Parents should know that this movie has very explicit sexual situations and references and very strong language. Characters drink, sometimes to excess. They make foolish and hurtful choices and there are tense and emotional confrontations.

Families who see this movie should talk about some of the tough choices we make when we grow up and what we do to learn to forgive and heal and move on after terrible and painful mistakes. Who in this film do you respect and why?


Families who enjoy this film will also enjoy Diner, The Wood, and the grand-daddy of all groping toward grown-up intimacy movies, the Oscar-winning Marty.

The Black Dahlia

posted by jmiller
C
Lowest Recommended Age:Mature High Schooler
MPAA Rating:Rated R for strong violence, some grisly images, sexual content and language.
Movie Release Date:2006
DVD Release Date:2007

Director Brian de Palma is all about the look and the mood and paying tribute to the classic old movies he loves. He loves them so much he crawls inside them. He imitates them like an art student sitting in front of an old master at a museum, matching every brushstroke. If his characters capture the audience’s interest or the story makes sense, it’s almost an afterthought or happenstance. This time he takes a famous real-life unsolved murder and makes it a starting point for a murky story of corruption, betrayal, and duality.

One boxer is called fire and one is called ice. One’s name suggests black: Dwight “Bucky” Bleichert (Josh Hartnett) and one’s suggests white: Leland “Lee” Blanchard (Aaron Eckhart).

But they have a lot in common. Both leave the fight game and become cops. First assigned to fight each other as a publicity stunt, they become partners, and then friends. And they have one more very important thing in common. Bucky likes Lee’s girl Kay (Scarlett Johansson) very much.


Kay’s hair is blonde and her clothes are, too, soft white sweaters and champagne satin peignoir and step-ins. She is the only one who calls Bleichert “Dwight.” She lets him know she is interested, but he is loyal to his friend and partner.


Bleichert is also drawn to a brunette who dresses in black, a spoiled rich girl named Madeleine Linscott (Hillary Swank). She may know something about the shocking murder and mutilation of an aspiring starlet named Elizabeth Scott (Mia Kirshner), another dark-haired woman who loved black.
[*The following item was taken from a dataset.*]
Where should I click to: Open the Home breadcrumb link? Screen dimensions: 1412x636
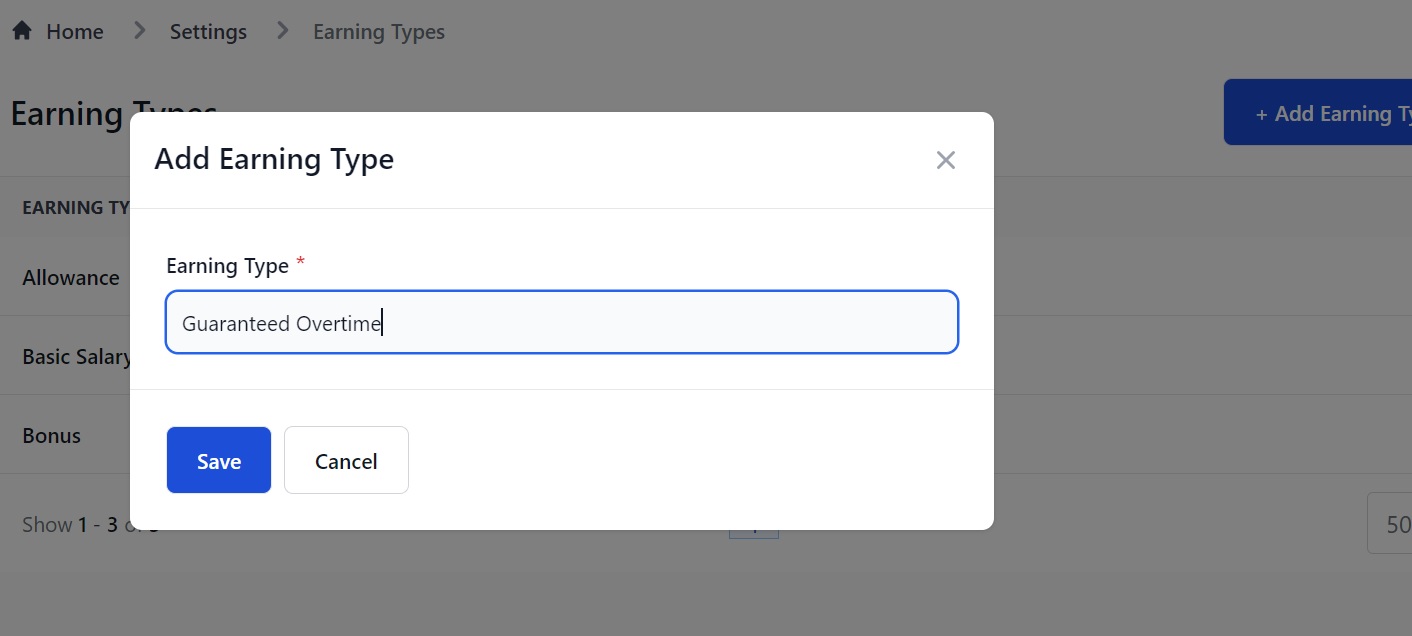coord(74,32)
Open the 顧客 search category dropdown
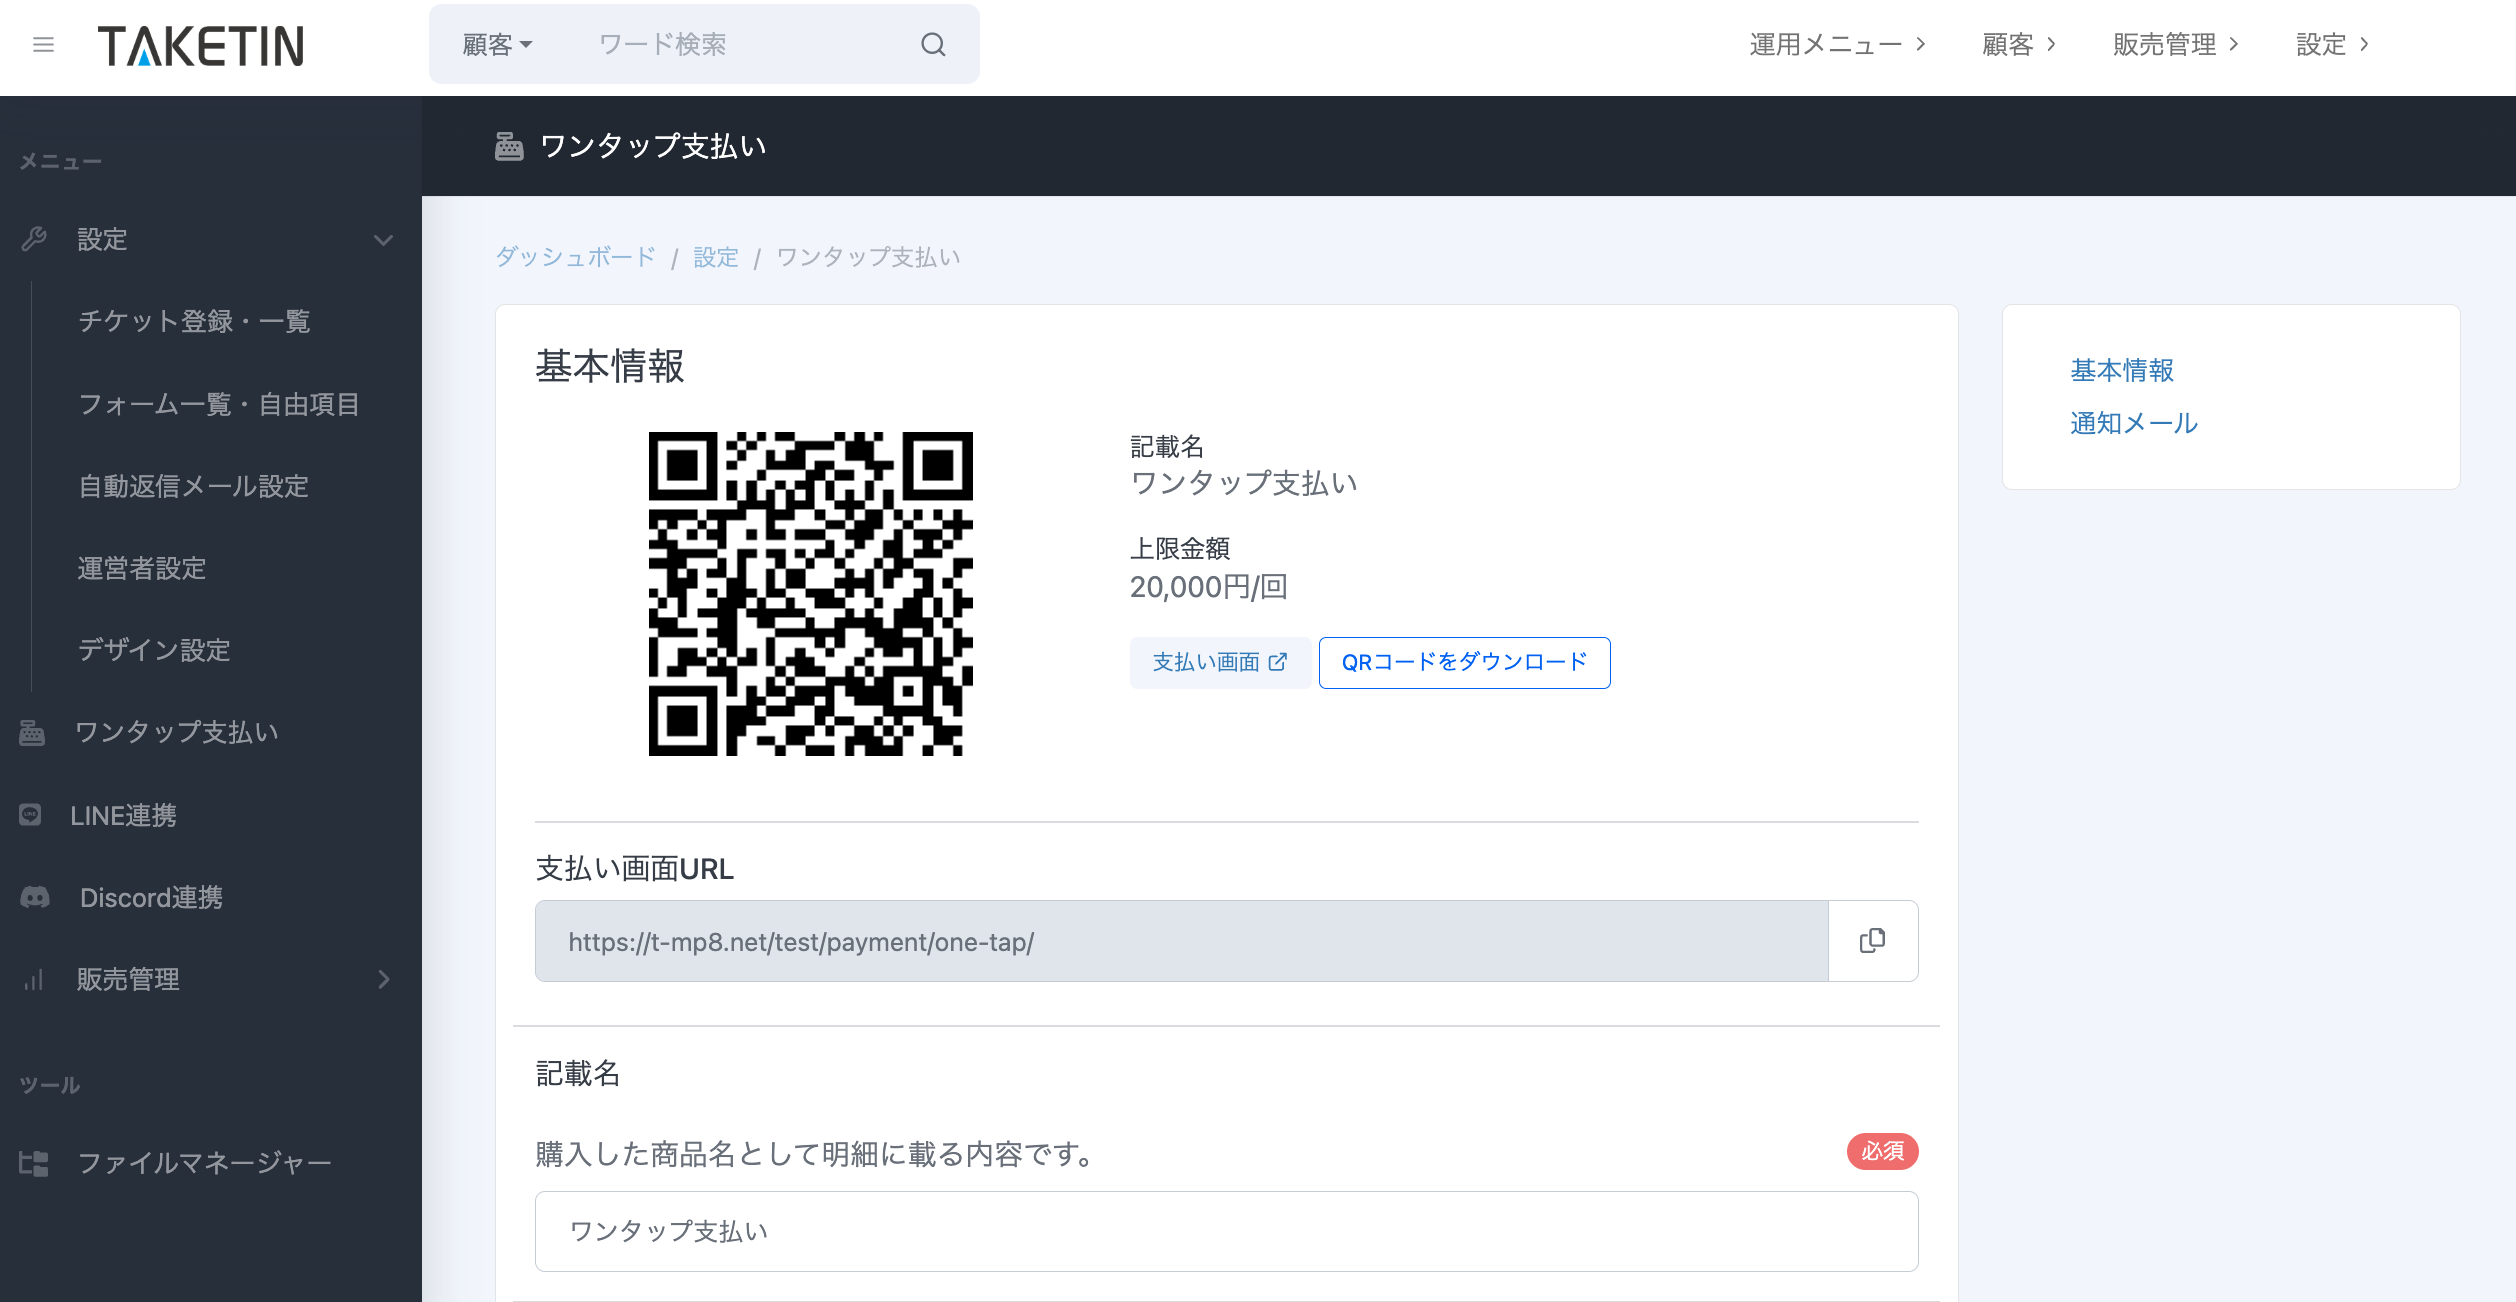Screen dimensions: 2516x1302 [497, 45]
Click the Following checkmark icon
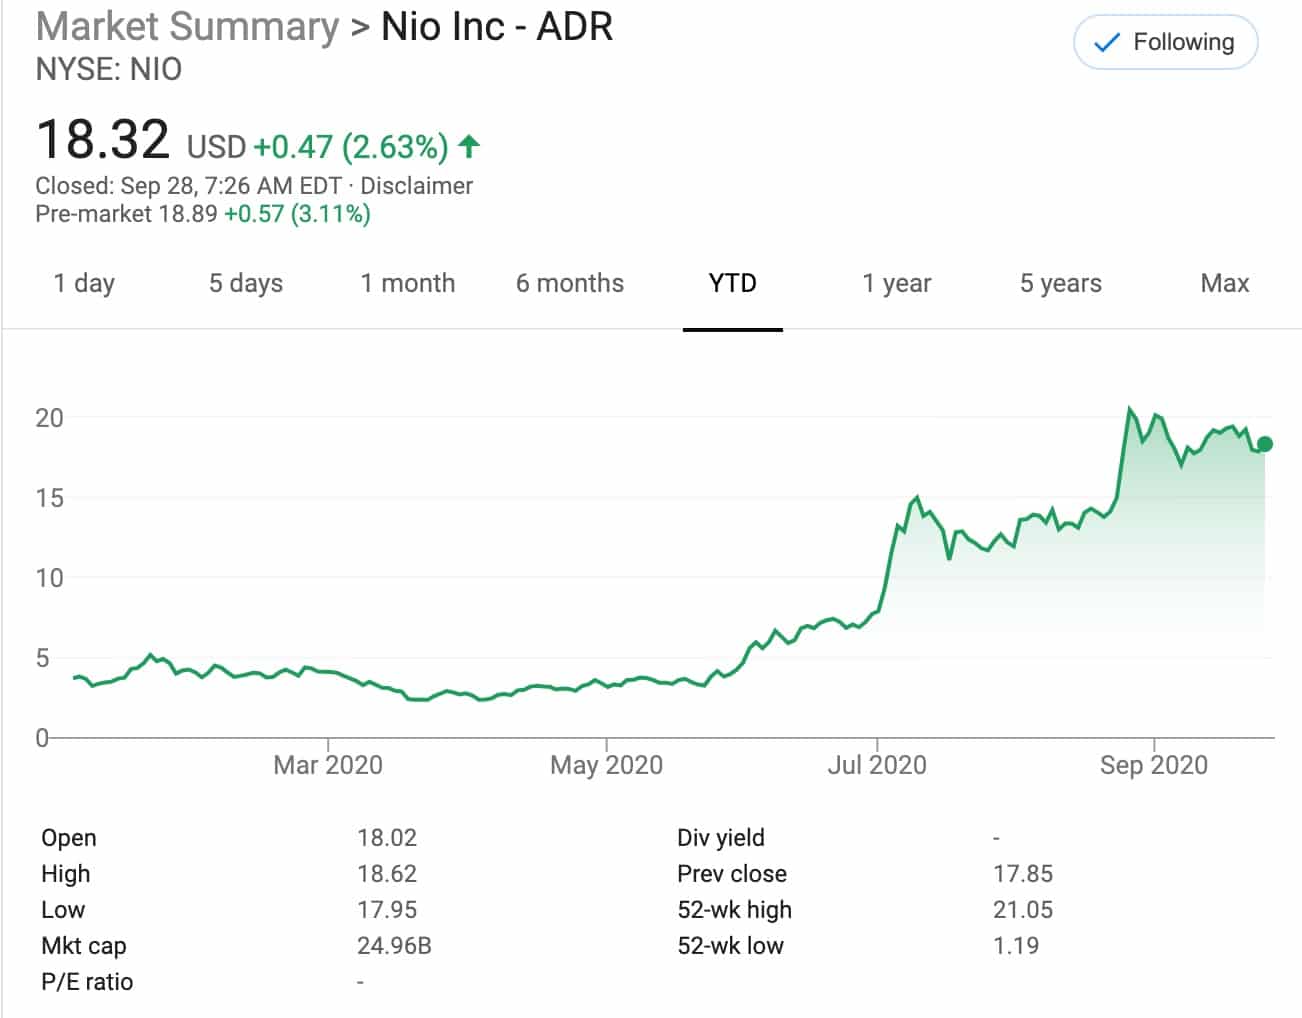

By the time all of this gets sorted out, the fire and ice cops and the blonde and brunette women will come into contact with every imagineable kind of degredation and corruption and more lives will be destroyed. It’s plenty stylish, with its dusty golden sepia tones, fedoras, and cigarette holders. In a nightclub, k.d. laing croons in a tux. Even the blood splatter and the falling bodies have a twisted elegance. And there are assorted references to film canon masterpieces, especially The Big Sleep, with Humphrey Bogart and Lauren Bacall.


But De Plama losses control of the tone as the story and its characters spin wildly over the top. As we see the dead girl in bits of screen test footage, there is a greater and greater gulf between her natural, heart-breaking performance and the shrill and screechy rest of the film.

Parents should know that this movie has very mature material in every category. There is very graphic and intense violence. Characters injured, mutilated, and killed in brutal boxing match, shoot-outs, knives, punching, and falling. Characters use very strong language, including ethnic slurs. The film includes explicit sexual references and situations, gay and straight, including pornography, references to prostitution, and implied incest.


Families who see this movie should talk about the meaning of the many dualities it includes and how this contemporary re-telling draws on the tropes and conventions of the movies of its era.

Families who enjoy this film will also enjoy DePlama’s The Untouchables and the films that inspired this one, including The Big Sleep, The Blue Dahlia, Chinatown, L.A. Confidential, or True Confessions, also inspired by the Black Dahlia murder. Those who are interested in the story might like to read the book or find out more about the real-life Black Dahlia murder that inspired it. There are a number of books and websites that purport to solve the murder, but no one really knows for sure.